**How to complete this task**
The data below calls for an exact copy.

Items from a dataset:

***

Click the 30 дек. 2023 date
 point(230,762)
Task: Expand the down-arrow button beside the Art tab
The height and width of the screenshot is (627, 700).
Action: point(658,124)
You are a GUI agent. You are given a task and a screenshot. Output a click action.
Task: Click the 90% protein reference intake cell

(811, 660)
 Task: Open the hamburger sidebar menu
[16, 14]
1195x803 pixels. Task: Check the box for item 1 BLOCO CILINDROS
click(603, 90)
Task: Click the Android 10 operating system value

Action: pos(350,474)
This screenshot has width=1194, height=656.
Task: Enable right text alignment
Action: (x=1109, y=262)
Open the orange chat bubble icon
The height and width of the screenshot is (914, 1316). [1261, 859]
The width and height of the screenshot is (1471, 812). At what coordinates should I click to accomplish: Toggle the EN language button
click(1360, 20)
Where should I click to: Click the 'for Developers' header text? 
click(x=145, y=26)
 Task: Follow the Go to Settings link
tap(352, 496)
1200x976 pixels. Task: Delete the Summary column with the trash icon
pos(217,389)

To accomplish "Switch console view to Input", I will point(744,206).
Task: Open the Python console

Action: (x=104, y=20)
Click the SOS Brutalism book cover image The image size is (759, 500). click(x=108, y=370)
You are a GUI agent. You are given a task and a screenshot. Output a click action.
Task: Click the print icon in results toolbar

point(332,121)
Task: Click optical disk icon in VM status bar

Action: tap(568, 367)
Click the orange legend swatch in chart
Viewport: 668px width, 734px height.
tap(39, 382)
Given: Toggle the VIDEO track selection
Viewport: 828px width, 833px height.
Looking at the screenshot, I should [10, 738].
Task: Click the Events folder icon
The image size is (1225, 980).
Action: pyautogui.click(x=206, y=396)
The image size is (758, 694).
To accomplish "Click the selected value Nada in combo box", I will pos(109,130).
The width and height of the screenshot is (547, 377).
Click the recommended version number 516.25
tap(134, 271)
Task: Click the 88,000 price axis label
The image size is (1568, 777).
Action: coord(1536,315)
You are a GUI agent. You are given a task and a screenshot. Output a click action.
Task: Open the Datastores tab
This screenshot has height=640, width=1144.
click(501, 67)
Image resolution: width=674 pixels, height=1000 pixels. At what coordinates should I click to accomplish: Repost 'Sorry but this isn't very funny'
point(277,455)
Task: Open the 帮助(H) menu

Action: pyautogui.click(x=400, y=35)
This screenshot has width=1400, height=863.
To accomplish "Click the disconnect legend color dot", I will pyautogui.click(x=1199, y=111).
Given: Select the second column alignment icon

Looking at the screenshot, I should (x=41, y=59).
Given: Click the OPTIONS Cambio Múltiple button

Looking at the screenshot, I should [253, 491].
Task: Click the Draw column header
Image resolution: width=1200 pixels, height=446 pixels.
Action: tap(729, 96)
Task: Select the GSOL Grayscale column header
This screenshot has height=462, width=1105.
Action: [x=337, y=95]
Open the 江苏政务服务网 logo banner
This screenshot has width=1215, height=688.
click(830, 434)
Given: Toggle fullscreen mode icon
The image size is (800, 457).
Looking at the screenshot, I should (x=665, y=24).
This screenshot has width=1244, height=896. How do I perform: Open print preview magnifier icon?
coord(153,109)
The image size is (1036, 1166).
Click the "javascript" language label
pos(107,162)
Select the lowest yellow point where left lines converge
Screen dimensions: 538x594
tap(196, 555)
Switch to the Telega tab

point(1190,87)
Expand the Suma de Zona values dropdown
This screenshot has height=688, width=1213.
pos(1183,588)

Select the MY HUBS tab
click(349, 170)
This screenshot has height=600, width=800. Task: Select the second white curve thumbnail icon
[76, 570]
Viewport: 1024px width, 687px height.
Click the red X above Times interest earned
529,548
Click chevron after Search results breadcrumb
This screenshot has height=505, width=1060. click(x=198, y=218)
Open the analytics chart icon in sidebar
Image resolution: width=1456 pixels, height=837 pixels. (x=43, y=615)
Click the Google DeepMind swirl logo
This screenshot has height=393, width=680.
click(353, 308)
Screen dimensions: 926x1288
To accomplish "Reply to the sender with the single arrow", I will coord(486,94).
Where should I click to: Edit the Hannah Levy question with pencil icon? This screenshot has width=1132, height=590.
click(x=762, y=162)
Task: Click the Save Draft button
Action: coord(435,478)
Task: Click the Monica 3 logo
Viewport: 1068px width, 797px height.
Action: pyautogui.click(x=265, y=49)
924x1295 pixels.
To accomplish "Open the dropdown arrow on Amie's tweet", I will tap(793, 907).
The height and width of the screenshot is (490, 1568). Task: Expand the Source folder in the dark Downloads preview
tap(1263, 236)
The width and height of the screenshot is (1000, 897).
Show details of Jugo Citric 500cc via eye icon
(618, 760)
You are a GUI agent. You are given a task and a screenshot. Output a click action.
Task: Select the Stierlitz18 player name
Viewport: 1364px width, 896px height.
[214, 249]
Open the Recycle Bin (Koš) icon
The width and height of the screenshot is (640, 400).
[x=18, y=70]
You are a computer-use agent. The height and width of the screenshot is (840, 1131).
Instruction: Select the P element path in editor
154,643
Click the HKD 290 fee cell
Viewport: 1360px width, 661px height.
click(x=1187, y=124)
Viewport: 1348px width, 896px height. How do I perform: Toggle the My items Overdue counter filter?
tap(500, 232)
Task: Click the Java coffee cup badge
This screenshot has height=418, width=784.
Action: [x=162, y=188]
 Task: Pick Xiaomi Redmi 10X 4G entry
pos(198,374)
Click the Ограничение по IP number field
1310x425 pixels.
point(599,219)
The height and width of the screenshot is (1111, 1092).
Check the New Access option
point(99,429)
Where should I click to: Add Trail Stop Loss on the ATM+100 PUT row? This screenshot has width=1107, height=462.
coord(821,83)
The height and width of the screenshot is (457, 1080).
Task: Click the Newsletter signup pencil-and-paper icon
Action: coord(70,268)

***

**The completed task**
Click the 30 дек. 2023 date
 point(230,762)
Task: Expand the down-arrow button beside the Art tab
The height and width of the screenshot is (627, 700).
Action: point(658,124)
You are a GUI agent. You are given a task and a screenshot. Output a click action.
Task: Click the 90% protein reference intake cell

(811, 660)
 Task: Open the hamburger sidebar menu
[16, 14]
1195x803 pixels. Task: Check the box for item 1 BLOCO CILINDROS
click(603, 90)
Task: Click the Android 10 operating system value

Action: pos(350,474)
This screenshot has width=1194, height=656.
Task: Enable right text alignment
Action: (x=1109, y=262)
Open the orange chat bubble icon
The height and width of the screenshot is (914, 1316). [1261, 859]
The width and height of the screenshot is (1471, 812). At what coordinates should I click to accomplish: Toggle the EN language button
click(1360, 20)
Where should I click to: Click the 'for Developers' header text? 
click(x=145, y=26)
 Task: Follow the Go to Settings link
tap(352, 496)
1200x976 pixels. Task: Delete the Summary column with the trash icon
pos(217,389)

To accomplish "Switch console view to Input", I will point(744,206).
Task: Open the Python console

Action: (x=104, y=20)
Click the SOS Brutalism book cover image The image size is (759, 500). click(x=108, y=370)
You are a GUI agent. You are given a task and a screenshot. Output a click action.
Task: Click the print icon in results toolbar

point(332,121)
Task: Click optical disk icon in VM status bar

Action: tap(568, 367)
Click the orange legend swatch in chart
Viewport: 668px width, 734px height.
tap(39, 382)
Given: Toggle the VIDEO track selection
Viewport: 828px width, 833px height.
Looking at the screenshot, I should [10, 738].
Task: Click the Events folder icon
The image size is (1225, 980).
Action: pyautogui.click(x=206, y=396)
The image size is (758, 694).
To accomplish "Click the selected value Nada in combo box", I will pos(109,130).
The width and height of the screenshot is (547, 377).
Click the recommended version number 516.25
tap(134, 271)
Task: Click the 88,000 price axis label
The image size is (1568, 777).
Action: coord(1536,315)
You are a GUI agent. You are given a task and a screenshot. Output a click action.
Task: Open the Datastores tab
This screenshot has height=640, width=1144.
click(501, 67)
Image resolution: width=674 pixels, height=1000 pixels. At what coordinates should I click to accomplish: Repost 'Sorry but this isn't very funny'
point(277,455)
Task: Open the 帮助(H) menu

Action: pyautogui.click(x=400, y=35)
This screenshot has width=1400, height=863.
To accomplish "Click the disconnect legend color dot", I will pyautogui.click(x=1199, y=111).
Given: Select the second column alignment icon

Looking at the screenshot, I should (x=41, y=59).
Given: Click the OPTIONS Cambio Múltiple button

Looking at the screenshot, I should [253, 491].
Task: Click the Draw column header
Image resolution: width=1200 pixels, height=446 pixels.
Action: tap(729, 96)
Task: Select the GSOL Grayscale column header
This screenshot has height=462, width=1105.
Action: [x=337, y=95]
Open the 江苏政务服务网 logo banner
This screenshot has width=1215, height=688.
click(830, 434)
Given: Toggle fullscreen mode icon
The image size is (800, 457).
Looking at the screenshot, I should (x=665, y=24).
This screenshot has width=1244, height=896. How do I perform: Open print preview magnifier icon?
coord(153,109)
The image size is (1036, 1166).
Click the "javascript" language label
pos(107,162)
Select the lowest yellow point where left lines converge
Screen dimensions: 538x594
tap(196, 555)
Switch to the Telega tab

point(1190,87)
Expand the Suma de Zona values dropdown
This screenshot has height=688, width=1213.
pos(1183,588)

Select the MY HUBS tab
click(349, 170)
This screenshot has height=600, width=800. Task: Select the second white curve thumbnail icon
[76, 570]
Viewport: 1024px width, 687px height.
Click the red X above Times interest earned
529,548
Click chevron after Search results breadcrumb
This screenshot has height=505, width=1060. click(x=198, y=218)
Open the analytics chart icon in sidebar
Image resolution: width=1456 pixels, height=837 pixels. (x=43, y=615)
Click the Google DeepMind swirl logo
This screenshot has height=393, width=680.
click(353, 308)
Screen dimensions: 926x1288
To accomplish "Reply to the sender with the single arrow", I will coord(486,94).
Where should I click to: Edit the Hannah Levy question with pencil icon? This screenshot has width=1132, height=590.
click(x=762, y=162)
Task: Click the Save Draft button
Action: coord(435,478)
Task: Click the Monica 3 logo
Viewport: 1068px width, 797px height.
Action: pyautogui.click(x=265, y=49)
924x1295 pixels.
To accomplish "Open the dropdown arrow on Amie's tweet", I will tap(793, 907).
The height and width of the screenshot is (490, 1568). Task: Expand the Source folder in the dark Downloads preview
tap(1263, 236)
The width and height of the screenshot is (1000, 897).
Show details of Jugo Citric 500cc via eye icon
(618, 760)
You are a GUI agent. You are given a task and a screenshot. Output a click action.
Task: Select the Stierlitz18 player name
Viewport: 1364px width, 896px height.
[214, 249]
Open the Recycle Bin (Koš) icon
The width and height of the screenshot is (640, 400).
[x=18, y=70]
You are a computer-use agent. The height and width of the screenshot is (840, 1131).
Instruction: Select the P element path in editor
154,643
Click the HKD 290 fee cell
Viewport: 1360px width, 661px height.
click(x=1187, y=124)
Viewport: 1348px width, 896px height. How do I perform: Toggle the My items Overdue counter filter?
tap(500, 232)
Task: Click the Java coffee cup badge
This screenshot has height=418, width=784.
Action: [x=162, y=188]
 Task: Pick Xiaomi Redmi 10X 4G entry
pos(198,374)
Click the Ограничение по IP number field
1310x425 pixels.
point(599,219)
The height and width of the screenshot is (1111, 1092).
Check the New Access option
point(99,429)
Where should I click to: Add Trail Stop Loss on the ATM+100 PUT row? This screenshot has width=1107, height=462.
coord(821,83)
The height and width of the screenshot is (457, 1080).
Task: Click the Newsletter signup pencil-and-paper icon
Action: coord(70,268)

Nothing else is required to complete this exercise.